Slowing down the rate of transmission could get us to a vaccine with fewer COVID-19 deaths. That would be desirable, notwithstanding my earlier comments about unintended consequences.

But keep in mind this kind of virus mutates. So a vaccine may not be fully effective, and would probably need continual updating. Or it may arrive when the virus is close to extinguishing itself anyway, and ultimately be of little practical use.

Unwavering

To my mind then the market declines have been orderly and pretty logical, in the face of the potential disruption. Outside some extremely expensive-looking glamour stocks and some clearly threatened individual sectors (especially tourism), most markets have declined by about 10-12%. Sectors have similarly declined about 10-12%. Everything has de-rated a notch, in other words, mostly from high levels.

The market seems to be saying we’re all in this together. Not quite the spirit of Brexit Britain or Trump Towers, I understand, but probably true. So its best response is to knock a year or twos of profits off the spreadsheet and wait to see if there’s a reason to put them back on, or else to get more aggressive.

So much for the wisdom of crowds. What should individual investors do?
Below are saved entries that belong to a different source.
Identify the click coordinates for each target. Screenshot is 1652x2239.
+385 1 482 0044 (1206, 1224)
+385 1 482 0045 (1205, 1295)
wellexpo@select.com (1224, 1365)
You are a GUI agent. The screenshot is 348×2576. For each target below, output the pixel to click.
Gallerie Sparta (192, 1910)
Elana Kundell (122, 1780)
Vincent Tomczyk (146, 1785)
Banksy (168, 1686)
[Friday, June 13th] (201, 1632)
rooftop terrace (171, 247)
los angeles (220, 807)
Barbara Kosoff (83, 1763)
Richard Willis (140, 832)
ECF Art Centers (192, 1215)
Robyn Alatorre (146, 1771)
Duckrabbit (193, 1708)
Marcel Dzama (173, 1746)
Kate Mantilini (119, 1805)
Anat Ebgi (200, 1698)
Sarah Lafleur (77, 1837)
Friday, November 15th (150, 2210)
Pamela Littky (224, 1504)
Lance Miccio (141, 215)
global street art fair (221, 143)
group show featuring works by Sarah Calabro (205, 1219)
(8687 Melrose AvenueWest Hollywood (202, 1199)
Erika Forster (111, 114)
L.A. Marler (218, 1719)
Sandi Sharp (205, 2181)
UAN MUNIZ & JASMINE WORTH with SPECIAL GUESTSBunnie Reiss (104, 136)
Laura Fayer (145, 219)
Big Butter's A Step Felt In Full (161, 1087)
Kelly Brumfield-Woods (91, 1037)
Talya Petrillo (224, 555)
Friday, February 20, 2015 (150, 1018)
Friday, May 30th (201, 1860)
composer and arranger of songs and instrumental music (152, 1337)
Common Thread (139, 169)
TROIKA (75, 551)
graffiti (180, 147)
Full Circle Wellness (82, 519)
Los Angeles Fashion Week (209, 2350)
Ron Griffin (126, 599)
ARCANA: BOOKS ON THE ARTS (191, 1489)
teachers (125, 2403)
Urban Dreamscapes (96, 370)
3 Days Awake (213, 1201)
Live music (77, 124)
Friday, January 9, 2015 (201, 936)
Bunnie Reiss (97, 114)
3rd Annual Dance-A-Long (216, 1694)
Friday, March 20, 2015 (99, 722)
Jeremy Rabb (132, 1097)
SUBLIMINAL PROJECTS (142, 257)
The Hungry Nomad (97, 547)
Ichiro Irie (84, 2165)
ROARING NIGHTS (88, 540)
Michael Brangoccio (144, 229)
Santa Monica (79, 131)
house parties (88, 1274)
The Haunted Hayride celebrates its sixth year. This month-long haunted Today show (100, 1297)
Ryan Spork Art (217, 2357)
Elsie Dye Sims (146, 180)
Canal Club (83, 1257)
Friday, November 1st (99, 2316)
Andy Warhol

I can tell you what investors have been doing, which is trade. Retail investor favourites like investment trusts plunged on Friday morning before recovering as the day went on. And in the US, Friday saw the first ever $100 billion trading volume day in a single security – the S&P 500 ETF with the ticker SPY.

As I noted on Twitter on Friday morning:

At least one UK broker/platform seems to have frozen with today’s torrent of selling and is currently unable to execute trades. 2008 vibes. Please don’t panic. There are bad scenarios but there are also many scenarios. Hopefully your diversification is working. Take a breath.

In the follow-up I was asked what somebody should do if they were 10% down.

The midst of a panic is the wrong time to be asking yourself this question. I replied:

I understand it is easier said than done. Passive investing has delivered tremendous gains over the past decade, but when markets fall it can feel like you’ve set up your sun lounger in front of a combine harvester.

But weeks – or months or even years – like this are part of the deal when it comes to risk assets. We wouldn’t get those great returns without pain along the way, because if there was no pain then everyone would be at it and the gains would go away.

So stay calm. Stay diversified. Remember we’re playing a long game.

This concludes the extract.